Judge Gilles Renaud read Const. John Fitzpatrick’s victim impact statement into the record on Friday (Oct. 25) during sentencing submissions for 20-year-old Joshua Tucker-Lauzon.
Tucker-Lauzon has pled guilty to escaping custody, mischief, assault with a weapon causing bodily harm, assaulting a police officer, driving while prohibited, dangerous driving, failing to comply with a probation order and dangerous driving while impaired.
He had fled Quebec authorities and was parked in the parking lot of the Precious Blood Parish in Glen Walter on Aug. 3 when SD&G O.P.P. officers closed in. Tucker-Lauzon had outstanding warrants.
“The fear I felt at the time that he (Tucker-Lauzon) may serious injure or kill myself or officer (Tyler) Brown or prevent us from going home to our families, resulted in me seriously considering using deadly force against him as he began to put his vehicle in motion and contacting me with it,” Renaud recited.
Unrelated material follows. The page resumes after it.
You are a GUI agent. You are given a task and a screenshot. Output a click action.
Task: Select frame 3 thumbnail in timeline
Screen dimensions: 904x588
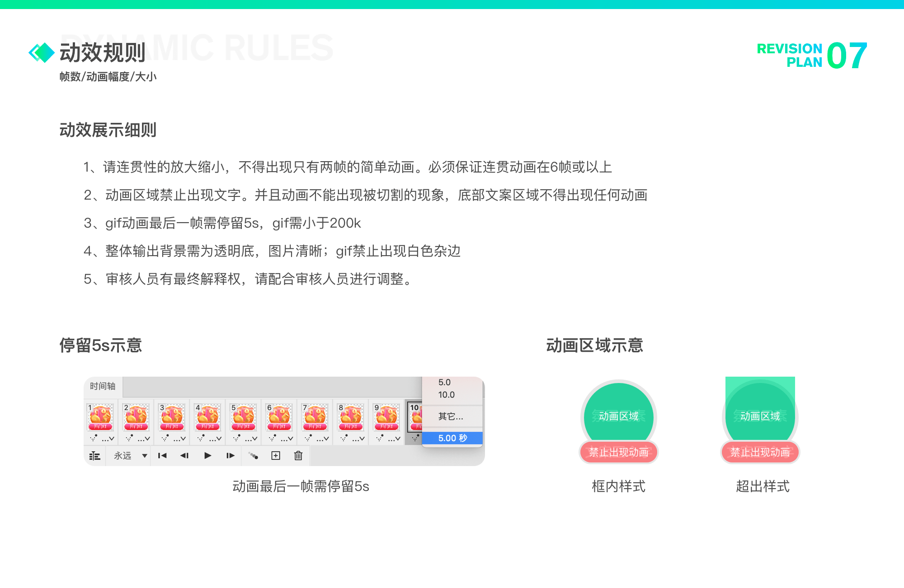(x=172, y=417)
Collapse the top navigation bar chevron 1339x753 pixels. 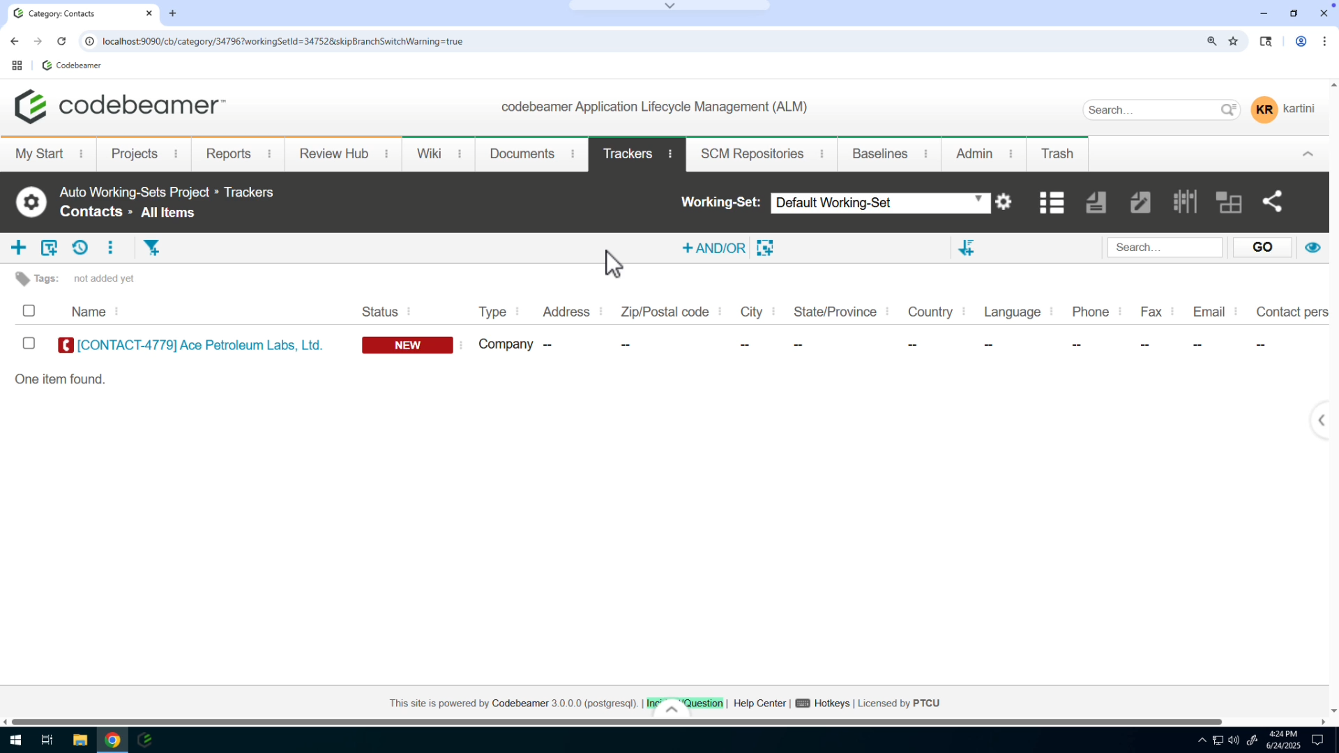pos(1308,154)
The main thing that stopped him from shooting was Const. Tyler Brown was in his crossfire.
“I can honestly say this was the first occasion where I had seriously considered and almost followed through with using deadly force against a person and this was not a lighthearted decision,” Fitzpatrick wrote.
Court heard both officers had been dragged for some distance in the lot off County Road 2 during the interaction.
Fitzpatrick writes that he has remained “on edge” doing traffic stops since that stop in August.
He’s also concerned about his well-being and whether he was exposed to a communicable disease as both he and Brown had Tucker-Lauzon’s blood on their face, skin and clothing. Testing hasn’t turned up anything but Fitzpatrick will be concerned until “some time has passed.”
Assessing the situation, Fitzpatrick writes it is “completely mind boggling.”
The Crown is seeking the “higher end” of a range of 21-24 months in jail while the defence is looking for 6-9 months.
Crown attorney Raffael Beaulieu says Tucker-Lauzon used his vehicle as a weapon in an unprovoked attack on the officers.
Defence lawyer Rob McGowan contends that Tucker-Lauzon only drove dangerously “only after he was struck repeatedly in the face (by the police officers) resulting in the blood spatter et cetera.”
The court will hold a Gardiner hearing, which is a formal hearing of the evidence in dispute. In this case, it’s whether Tucker-Lauzon was trying to get away after being woken up or whether he was trying to get away, reacting to a beating he allegedly received from the two officers.
How that evidence is perceived by a judge will weigh on the severity of the sentence.
That trial on the evidence will be heard on one day in late December where Tucker-Lauzon and the two officers are expected to testify.